## Goal of the exercise
Go over the data and keep only the lines that include "Presidenta".

## Extracted information

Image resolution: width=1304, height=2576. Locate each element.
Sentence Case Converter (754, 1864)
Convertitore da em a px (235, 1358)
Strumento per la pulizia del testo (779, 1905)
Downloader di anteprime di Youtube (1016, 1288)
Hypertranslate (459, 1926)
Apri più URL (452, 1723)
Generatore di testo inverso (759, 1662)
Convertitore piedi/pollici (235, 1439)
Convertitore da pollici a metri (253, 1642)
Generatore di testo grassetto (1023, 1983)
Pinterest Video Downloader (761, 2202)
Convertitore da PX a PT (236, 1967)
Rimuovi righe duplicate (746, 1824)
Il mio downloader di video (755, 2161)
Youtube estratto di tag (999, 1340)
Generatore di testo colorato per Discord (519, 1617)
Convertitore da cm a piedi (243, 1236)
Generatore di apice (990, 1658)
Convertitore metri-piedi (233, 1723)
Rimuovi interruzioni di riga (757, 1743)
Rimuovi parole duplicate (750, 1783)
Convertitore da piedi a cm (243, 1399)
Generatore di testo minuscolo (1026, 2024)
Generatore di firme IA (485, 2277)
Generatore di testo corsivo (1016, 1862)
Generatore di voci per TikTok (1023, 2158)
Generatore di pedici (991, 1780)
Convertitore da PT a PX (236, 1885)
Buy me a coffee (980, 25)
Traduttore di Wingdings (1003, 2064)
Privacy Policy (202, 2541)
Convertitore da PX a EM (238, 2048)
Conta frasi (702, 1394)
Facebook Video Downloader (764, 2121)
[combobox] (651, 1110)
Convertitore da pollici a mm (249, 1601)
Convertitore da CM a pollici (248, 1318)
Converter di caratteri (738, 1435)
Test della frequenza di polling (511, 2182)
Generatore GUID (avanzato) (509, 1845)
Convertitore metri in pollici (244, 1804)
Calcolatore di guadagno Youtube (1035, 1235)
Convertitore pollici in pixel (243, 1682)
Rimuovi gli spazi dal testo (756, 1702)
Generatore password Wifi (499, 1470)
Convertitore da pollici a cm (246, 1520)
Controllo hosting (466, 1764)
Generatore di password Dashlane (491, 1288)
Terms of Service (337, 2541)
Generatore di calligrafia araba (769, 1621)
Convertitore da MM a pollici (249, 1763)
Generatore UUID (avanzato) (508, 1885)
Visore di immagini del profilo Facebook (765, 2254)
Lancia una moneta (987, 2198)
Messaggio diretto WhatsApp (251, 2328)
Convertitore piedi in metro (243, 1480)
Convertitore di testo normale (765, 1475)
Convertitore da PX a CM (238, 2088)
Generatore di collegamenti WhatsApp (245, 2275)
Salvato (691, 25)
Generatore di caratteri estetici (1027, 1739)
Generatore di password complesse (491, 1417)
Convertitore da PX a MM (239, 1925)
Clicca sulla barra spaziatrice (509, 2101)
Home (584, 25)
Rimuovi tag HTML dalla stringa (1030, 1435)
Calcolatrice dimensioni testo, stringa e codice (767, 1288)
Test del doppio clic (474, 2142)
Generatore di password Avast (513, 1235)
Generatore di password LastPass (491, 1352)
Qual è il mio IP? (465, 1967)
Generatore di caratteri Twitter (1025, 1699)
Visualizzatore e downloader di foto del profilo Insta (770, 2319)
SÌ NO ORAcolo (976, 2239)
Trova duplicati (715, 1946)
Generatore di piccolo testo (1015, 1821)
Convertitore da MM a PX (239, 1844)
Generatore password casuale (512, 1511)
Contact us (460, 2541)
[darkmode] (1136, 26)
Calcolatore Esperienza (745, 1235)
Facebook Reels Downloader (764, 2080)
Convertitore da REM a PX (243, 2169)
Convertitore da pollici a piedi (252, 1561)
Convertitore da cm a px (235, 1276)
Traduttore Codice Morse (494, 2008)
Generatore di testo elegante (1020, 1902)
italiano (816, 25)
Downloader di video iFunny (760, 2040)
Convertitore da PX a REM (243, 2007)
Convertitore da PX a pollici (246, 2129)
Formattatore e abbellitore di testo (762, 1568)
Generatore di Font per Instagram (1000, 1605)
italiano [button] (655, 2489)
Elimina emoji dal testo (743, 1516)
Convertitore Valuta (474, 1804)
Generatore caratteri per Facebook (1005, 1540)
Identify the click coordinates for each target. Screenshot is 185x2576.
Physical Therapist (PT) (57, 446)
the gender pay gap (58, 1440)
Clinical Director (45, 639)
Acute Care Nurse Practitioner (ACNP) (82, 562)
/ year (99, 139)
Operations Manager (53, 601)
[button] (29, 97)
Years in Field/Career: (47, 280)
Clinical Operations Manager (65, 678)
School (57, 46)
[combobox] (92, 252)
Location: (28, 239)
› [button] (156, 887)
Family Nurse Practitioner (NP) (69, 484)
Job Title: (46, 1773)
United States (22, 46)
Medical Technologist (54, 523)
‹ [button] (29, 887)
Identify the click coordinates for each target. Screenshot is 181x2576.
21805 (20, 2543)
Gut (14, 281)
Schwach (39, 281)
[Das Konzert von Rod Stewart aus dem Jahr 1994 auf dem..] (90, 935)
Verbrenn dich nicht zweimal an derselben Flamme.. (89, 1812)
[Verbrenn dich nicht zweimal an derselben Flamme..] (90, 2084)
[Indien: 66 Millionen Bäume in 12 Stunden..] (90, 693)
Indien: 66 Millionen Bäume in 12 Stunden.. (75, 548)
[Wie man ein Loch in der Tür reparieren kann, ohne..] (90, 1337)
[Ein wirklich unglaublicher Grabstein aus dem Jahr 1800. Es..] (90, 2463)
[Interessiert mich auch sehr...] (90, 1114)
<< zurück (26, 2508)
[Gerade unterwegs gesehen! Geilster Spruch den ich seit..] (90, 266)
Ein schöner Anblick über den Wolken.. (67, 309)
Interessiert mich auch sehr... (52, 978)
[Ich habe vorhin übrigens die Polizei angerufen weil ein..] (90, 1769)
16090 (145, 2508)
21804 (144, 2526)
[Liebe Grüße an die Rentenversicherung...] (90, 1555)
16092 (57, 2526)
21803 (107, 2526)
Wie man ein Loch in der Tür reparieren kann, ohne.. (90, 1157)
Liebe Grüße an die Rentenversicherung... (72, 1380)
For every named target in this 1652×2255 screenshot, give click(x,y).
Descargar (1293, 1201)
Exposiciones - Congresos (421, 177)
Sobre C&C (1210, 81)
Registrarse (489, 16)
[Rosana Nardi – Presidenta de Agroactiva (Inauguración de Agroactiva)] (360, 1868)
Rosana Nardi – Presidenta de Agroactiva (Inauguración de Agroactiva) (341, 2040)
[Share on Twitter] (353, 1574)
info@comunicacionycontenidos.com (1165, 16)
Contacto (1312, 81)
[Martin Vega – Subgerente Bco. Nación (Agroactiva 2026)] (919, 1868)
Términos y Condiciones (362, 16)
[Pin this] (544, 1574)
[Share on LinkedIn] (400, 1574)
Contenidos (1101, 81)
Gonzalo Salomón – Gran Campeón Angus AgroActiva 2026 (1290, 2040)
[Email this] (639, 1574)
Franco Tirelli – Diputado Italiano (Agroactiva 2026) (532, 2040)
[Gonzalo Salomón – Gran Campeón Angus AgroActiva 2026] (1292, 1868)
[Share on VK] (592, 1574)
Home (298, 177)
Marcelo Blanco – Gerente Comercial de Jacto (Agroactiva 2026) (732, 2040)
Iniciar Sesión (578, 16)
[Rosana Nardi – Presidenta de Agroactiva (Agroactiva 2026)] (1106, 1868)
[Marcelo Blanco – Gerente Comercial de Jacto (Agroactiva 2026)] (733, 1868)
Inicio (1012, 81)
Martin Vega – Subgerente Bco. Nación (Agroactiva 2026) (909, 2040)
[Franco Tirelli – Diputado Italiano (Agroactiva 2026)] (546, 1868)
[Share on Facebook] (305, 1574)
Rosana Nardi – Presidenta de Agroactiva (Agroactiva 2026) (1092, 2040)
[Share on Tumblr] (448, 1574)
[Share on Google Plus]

## Result for this task
[Rosana Nardi – Presidenta de Agroactiva (Inauguración de Agroactiva)] (360, 1868)
Rosana Nardi – Presidenta de Agroactiva (Inauguración de Agroactiva) (341, 2040)
[Rosana Nardi – Presidenta de Agroactiva (Agroactiva 2026)] (1106, 1868)
Rosana Nardi – Presidenta de Agroactiva (Agroactiva 2026) (1092, 2040)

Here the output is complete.